И далее: «А если вдруг выяснится, что твоя природная сущность не адекватна биологической сущности человека? Допустим… Что тогда?…» – «Тогда мне ничего другого не останется, как предъявить обществу свои претензии по самому большому счету! – подхватил Нортон. – Ведь это оно послало меня за пределы родной планеты. Ведь это для его благополучия мне приходилось трудиться во Внеземелье, рискуя собственной головой. Вдобавок ваше Управление как общественный институт не сумело обеспечить мне космическую безопасность. Так кто же будет в конце концов виноват, если обнаружится моя биологическая неадекватность?»
Превращения продолжаются.
«…под мышками у Нортона непонятно блеснуло. В ноздрях тоже чудился металлический блеск. И во рту будто зеркальные зубы! Искаженное гневом и блеском лицо… Фрэнк невольно попятился… Потрясенный, он только теперь со всей полнотой осознал, кого расшевелил и что затронул…»
Одна из заметных общественных писательских акций Сергея Павлова – обращение «К спасателям техногенной цивилизации».

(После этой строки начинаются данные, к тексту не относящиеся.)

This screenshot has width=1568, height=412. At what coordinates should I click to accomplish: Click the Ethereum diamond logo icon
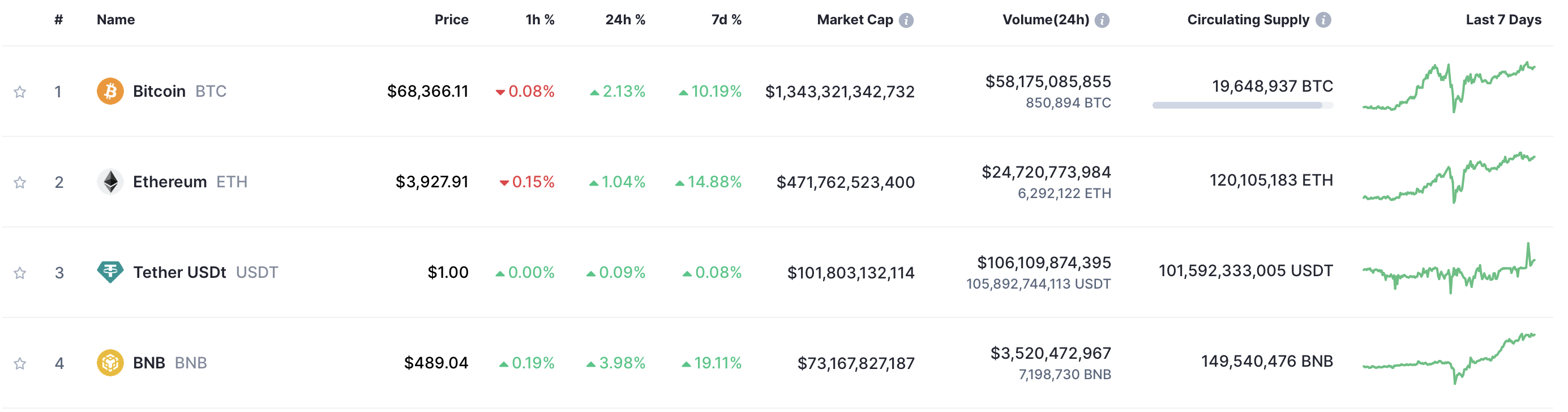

«Суровая правда заключается в том, – сказал он участникам форума „Лунная радуга“, – что все мы не мыслим себя вне постоянных контактов с литературной фантастикой, именно в этом наше с вами странное отличие от остальных сапиентных обитателей планеты. Однако читательские вкусы у нас очень разные. Тут, как говорится, кому поп… я хотел сказать, кому погремучечно-матрёшечная попфантастика (в просторечии – фантпопса), а кому фантастика без всяких поп. Последняя представляет собой литературу элитной градации – добротно сработанную сказочную фантастику (fantasy) или научную (science fiction) в профессиональном исполнении.